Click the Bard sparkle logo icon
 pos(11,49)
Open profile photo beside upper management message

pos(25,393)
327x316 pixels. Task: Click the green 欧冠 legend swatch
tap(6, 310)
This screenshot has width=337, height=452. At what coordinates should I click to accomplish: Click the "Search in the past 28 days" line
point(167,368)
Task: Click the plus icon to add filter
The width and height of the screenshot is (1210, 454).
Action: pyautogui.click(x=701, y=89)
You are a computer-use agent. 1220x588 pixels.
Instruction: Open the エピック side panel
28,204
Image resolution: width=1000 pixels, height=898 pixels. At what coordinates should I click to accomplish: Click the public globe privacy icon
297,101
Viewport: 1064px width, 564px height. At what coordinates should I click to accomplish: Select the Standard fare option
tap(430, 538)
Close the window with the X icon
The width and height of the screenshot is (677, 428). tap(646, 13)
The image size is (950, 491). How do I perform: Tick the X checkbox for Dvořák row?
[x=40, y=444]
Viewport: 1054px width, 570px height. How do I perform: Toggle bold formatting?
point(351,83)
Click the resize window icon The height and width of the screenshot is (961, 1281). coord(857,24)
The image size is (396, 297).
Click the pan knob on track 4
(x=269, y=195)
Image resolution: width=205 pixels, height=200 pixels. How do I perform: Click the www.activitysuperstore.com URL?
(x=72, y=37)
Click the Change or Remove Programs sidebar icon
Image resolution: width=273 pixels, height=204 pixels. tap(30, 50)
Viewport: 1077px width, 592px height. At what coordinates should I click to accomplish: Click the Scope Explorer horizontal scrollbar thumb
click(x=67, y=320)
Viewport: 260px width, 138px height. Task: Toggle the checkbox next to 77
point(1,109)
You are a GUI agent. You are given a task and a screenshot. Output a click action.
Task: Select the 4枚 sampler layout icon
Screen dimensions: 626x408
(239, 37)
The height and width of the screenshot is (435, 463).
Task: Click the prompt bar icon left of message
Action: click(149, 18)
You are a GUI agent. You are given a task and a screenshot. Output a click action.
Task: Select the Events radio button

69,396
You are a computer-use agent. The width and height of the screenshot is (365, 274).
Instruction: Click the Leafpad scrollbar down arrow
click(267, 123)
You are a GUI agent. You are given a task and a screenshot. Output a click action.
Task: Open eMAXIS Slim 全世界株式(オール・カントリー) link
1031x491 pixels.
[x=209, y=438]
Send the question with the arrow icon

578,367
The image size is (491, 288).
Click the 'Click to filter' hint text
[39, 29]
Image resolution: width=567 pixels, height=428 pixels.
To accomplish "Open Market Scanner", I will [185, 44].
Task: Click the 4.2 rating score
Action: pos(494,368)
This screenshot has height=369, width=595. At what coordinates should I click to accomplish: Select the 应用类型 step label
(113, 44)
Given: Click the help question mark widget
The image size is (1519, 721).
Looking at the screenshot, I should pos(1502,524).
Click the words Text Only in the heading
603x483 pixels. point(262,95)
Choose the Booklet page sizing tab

-=-=-=-=-

• PROBLEM DETAILS
All lines above from the one containing "Task: Select the Events radio button" to the one containing "Image resolution: width=567" must be repeated exactly, both lines included, and no others.

• SOLUTION TO THIS EXERCISE
Task: Select the Events radio button

69,396
You are a computer-use agent. The width and height of the screenshot is (365, 274).
Instruction: Click the Leafpad scrollbar down arrow
click(267, 123)
You are a GUI agent. You are given a task and a screenshot. Output a click action.
Task: Open eMAXIS Slim 全世界株式(オール・カントリー) link
1031x491 pixels.
[x=209, y=438]
Send the question with the arrow icon

578,367
The image size is (491, 288).
Click the 'Click to filter' hint text
[39, 29]
Image resolution: width=567 pixels, height=428 pixels.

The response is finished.